DAY 4 – 23rd MARCH
I mean, who does a party like New Orleans on a Tuesday, or was it Wednesday? No, that was Tuesday. Anyway, it’s my final day in town and I think I’ve finally worked out the layout. I take the streetcar back down St Charles Street and walk four blocks to Magazine Street, a lovely mix of neighbourhood bars – and shops.
This is a real local neighbourhood, and it gets you thinking about how things must have been in the aftermath of Hurrican Katrina. On the roads are signs saying “Evacuation Route”. The problem was, in the days – and weeks – that followed Katrina, many residents of New Orleans couldn’t get out of town. It wasn’t just the fact that the place was flooded out, police blocked the roads in to neighbouring Jefferson Parish because it couldn’t cope.
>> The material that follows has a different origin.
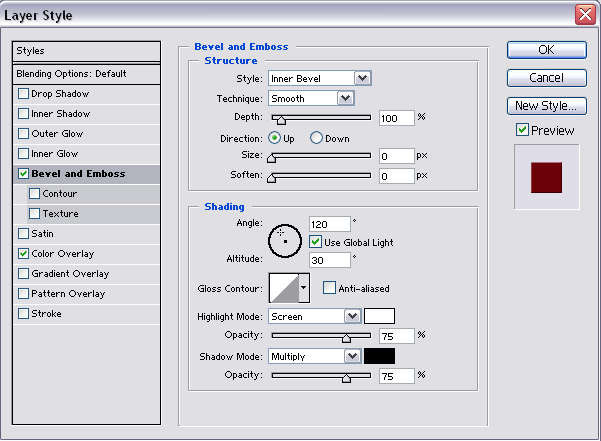
Task: Select the Satin style entry
Action: point(42,233)

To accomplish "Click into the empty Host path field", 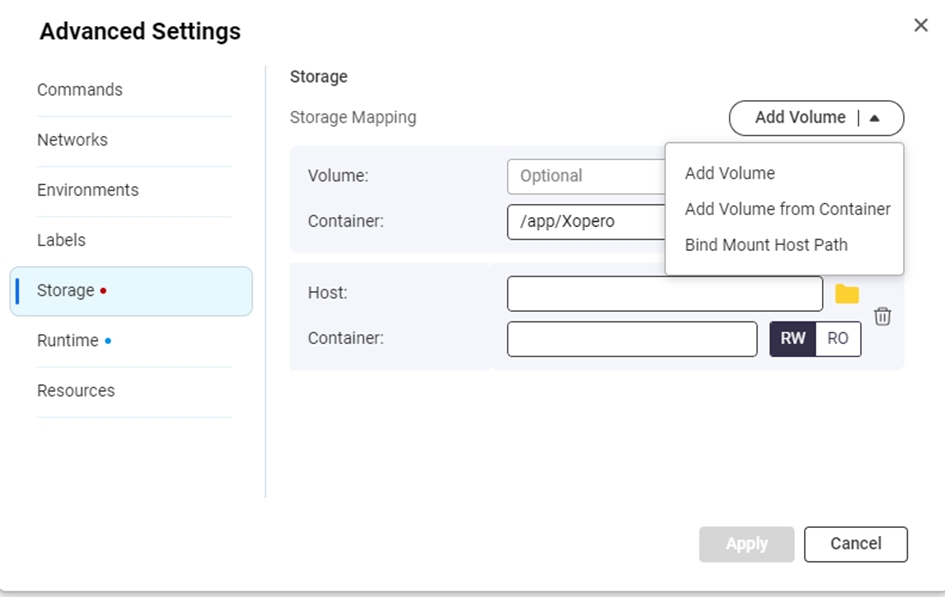I will coord(664,294).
Parts of New Orleans are still cleaning up after Katrina, but there’s still an ever ending sense of friendliness from people here – some joining in efforts to help Japan following its recent troubles.
In the evening I head back to Mollie’s at the Market. The drinking cat isn’t there, but one of the locals pulls up a chair and asks me how I’m doing. He’s imaybe 30, wearing shorts, a vest and has managed to get even more sunburned than I have.
“They call me Crash,” he says – and proceeds to tell me how he’s renovating a 120-year old house, using only original materials. “I got this wood that hasn’t been painted in thirty years, but I got to put it back. I love it. Still, it’s the only thing I’m good at – apart from shooting people and blowing things up.”
Crash served in the US Marine Corps, until he was “shot in the head in Fallujah” – said in such a casual way that he’s got to be telling the truth. I feel privileged to share a beer with him and I’d like to find out more. But it’s 400 miles to Memphis tomorrow – early night.